(Stored data)
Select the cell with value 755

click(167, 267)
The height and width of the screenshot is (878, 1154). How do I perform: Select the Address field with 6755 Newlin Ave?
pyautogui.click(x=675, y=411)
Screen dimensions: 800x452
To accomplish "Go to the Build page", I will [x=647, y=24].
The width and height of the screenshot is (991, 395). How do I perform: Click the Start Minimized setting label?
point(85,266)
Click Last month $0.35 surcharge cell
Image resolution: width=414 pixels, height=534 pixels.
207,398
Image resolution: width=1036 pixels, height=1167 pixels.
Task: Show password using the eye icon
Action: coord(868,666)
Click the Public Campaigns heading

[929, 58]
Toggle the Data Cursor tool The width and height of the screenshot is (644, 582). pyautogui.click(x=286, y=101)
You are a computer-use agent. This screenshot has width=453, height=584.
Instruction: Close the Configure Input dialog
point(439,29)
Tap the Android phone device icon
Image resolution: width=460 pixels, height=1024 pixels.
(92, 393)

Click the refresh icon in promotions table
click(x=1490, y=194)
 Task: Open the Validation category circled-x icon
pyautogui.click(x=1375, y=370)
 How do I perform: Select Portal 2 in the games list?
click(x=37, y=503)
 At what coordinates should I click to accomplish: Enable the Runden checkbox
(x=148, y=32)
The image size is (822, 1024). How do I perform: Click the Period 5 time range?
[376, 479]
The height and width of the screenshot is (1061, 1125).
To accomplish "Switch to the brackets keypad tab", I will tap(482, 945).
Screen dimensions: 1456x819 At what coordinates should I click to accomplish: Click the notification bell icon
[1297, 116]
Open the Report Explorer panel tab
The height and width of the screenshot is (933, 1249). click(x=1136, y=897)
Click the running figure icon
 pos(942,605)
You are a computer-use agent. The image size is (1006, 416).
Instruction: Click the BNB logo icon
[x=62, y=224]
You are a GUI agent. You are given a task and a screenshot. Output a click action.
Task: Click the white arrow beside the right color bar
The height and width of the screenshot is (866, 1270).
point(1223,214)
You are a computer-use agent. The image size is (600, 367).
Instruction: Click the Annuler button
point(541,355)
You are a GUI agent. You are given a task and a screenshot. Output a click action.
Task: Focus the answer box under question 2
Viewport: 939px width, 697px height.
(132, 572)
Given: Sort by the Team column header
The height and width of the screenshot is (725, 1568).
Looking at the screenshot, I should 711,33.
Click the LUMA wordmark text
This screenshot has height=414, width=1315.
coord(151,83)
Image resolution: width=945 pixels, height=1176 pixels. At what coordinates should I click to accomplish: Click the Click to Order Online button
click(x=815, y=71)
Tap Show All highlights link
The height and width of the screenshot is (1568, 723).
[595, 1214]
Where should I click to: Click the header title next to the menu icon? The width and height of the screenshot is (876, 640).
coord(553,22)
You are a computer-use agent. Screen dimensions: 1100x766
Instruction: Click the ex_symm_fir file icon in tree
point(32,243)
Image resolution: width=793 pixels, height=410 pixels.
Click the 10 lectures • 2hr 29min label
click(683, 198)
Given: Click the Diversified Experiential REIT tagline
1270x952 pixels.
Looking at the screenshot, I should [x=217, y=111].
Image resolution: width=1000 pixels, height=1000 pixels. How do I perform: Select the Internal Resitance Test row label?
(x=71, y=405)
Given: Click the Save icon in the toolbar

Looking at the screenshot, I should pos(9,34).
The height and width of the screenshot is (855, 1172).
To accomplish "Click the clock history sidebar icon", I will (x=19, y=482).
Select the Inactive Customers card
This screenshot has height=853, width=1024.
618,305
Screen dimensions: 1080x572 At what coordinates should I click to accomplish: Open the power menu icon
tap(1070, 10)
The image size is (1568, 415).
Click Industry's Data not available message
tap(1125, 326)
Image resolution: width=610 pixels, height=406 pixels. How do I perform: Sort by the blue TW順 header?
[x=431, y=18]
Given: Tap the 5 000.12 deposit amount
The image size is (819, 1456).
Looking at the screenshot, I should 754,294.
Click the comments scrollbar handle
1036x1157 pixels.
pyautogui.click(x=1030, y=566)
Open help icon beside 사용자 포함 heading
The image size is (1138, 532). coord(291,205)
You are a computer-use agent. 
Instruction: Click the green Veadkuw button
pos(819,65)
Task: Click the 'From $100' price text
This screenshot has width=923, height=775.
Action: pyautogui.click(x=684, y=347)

> What is needed
Every line above holding the string "agent" should be listed.

> Result below
You are a computer-use agent. This screenshot has width=453, height=584.
You are a computer-use agent. The image size is (1006, 416).
You are a GUI agent. You are given a task and a screenshot. Output a click action.
You are a computer-use agent. The image size is (600, 367).
You are a GUI agent. You are given a task and a screenshot. Output a click action.
You are a computer-use agent. Screen dimensions: 1100x766
You are a computer-use agent. 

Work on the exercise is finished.